▸ YOUR TASK
Could every line below be transcribed exactly, with the pictures dropped?

Extracted records
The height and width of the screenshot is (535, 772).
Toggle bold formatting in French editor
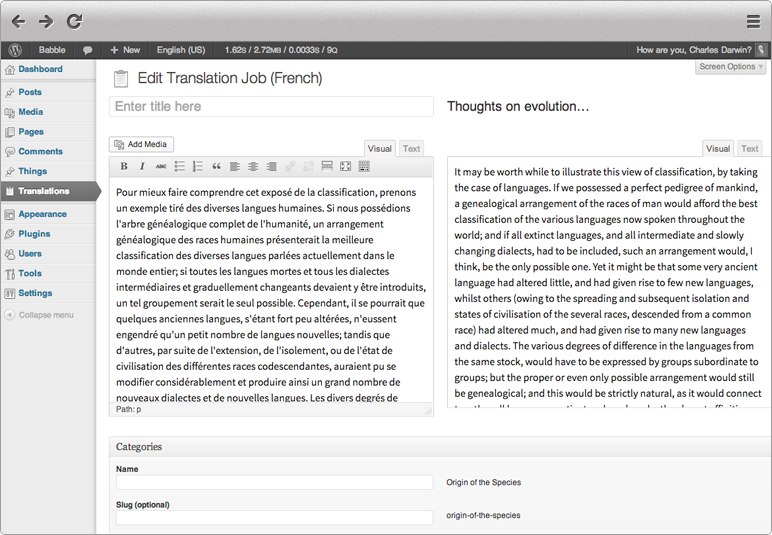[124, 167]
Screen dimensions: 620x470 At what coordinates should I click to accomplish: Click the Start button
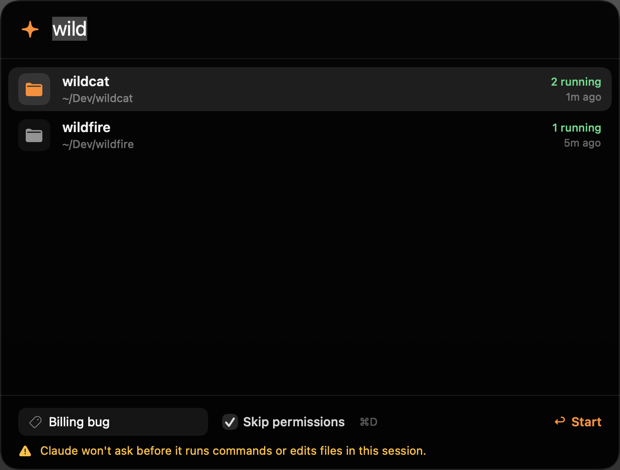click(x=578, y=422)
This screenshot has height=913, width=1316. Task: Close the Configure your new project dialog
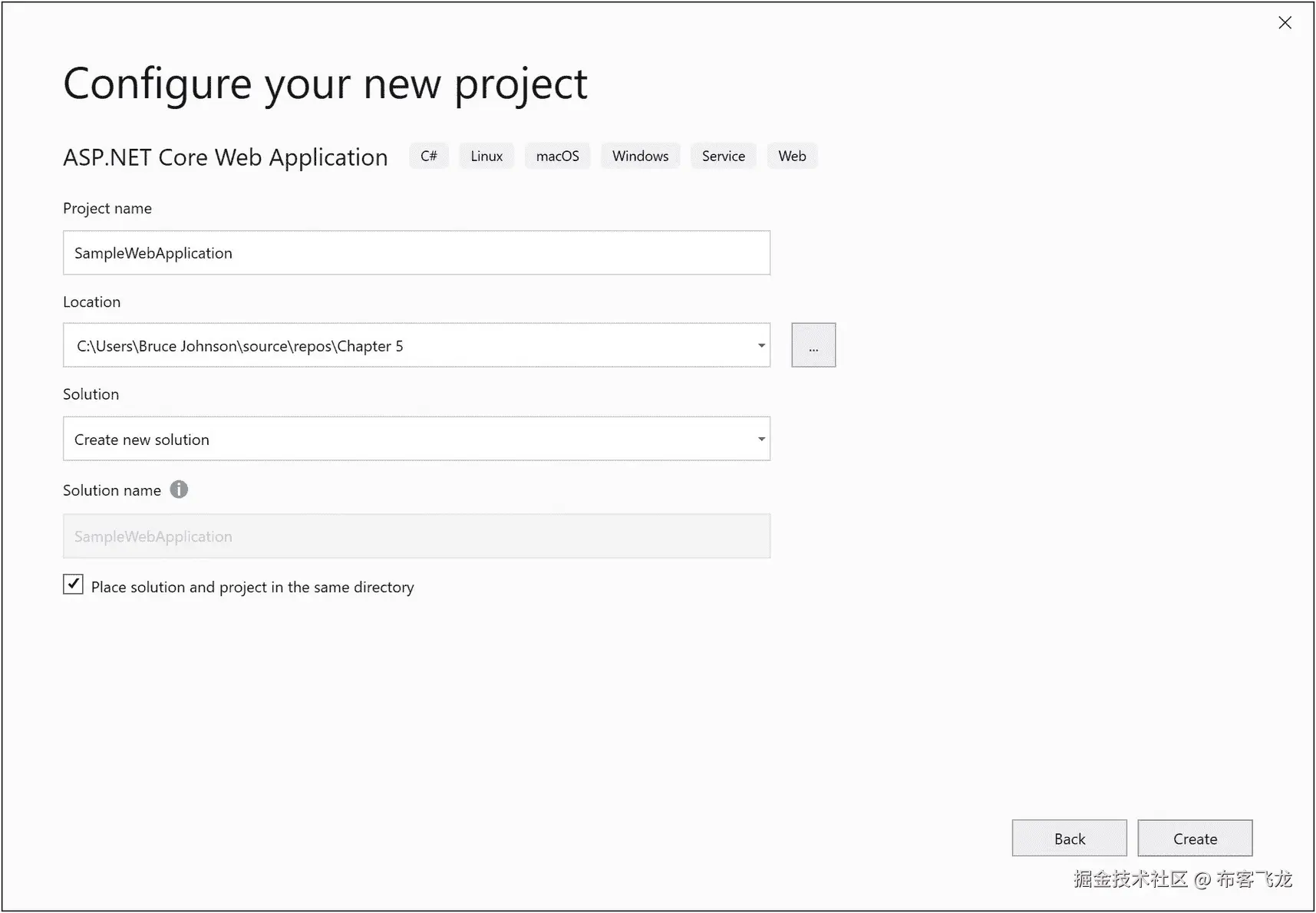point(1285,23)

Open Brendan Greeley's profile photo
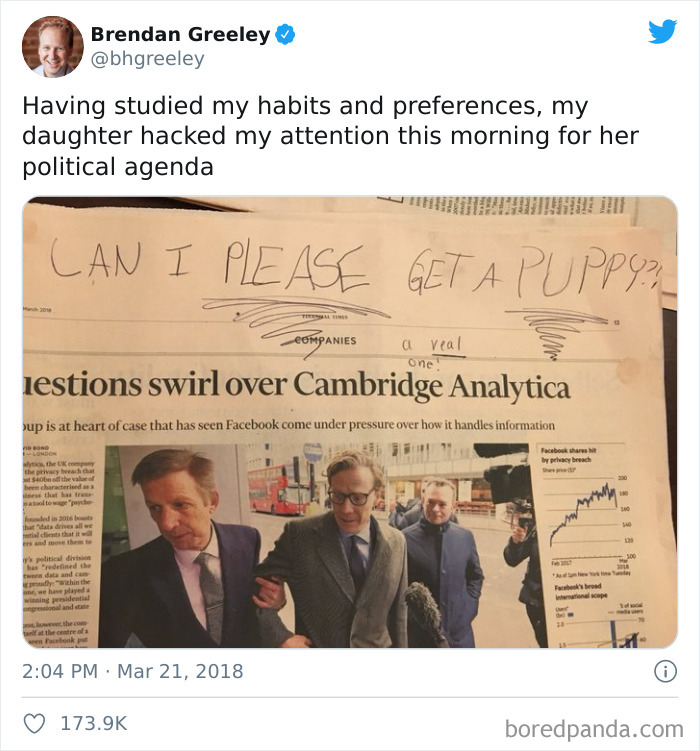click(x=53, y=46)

▸ FINISHED EXERCISE
The height and width of the screenshot is (535, 772).
Toggle bold formatting in French editor
[124, 167]
Screen dimensions: 620x470 At what coordinates should I click to accomplish: Click the Start button
click(x=578, y=422)
This screenshot has height=913, width=1316. Task: Close the Configure your new project dialog
point(1285,23)

Open Brendan Greeley's profile photo
click(x=53, y=46)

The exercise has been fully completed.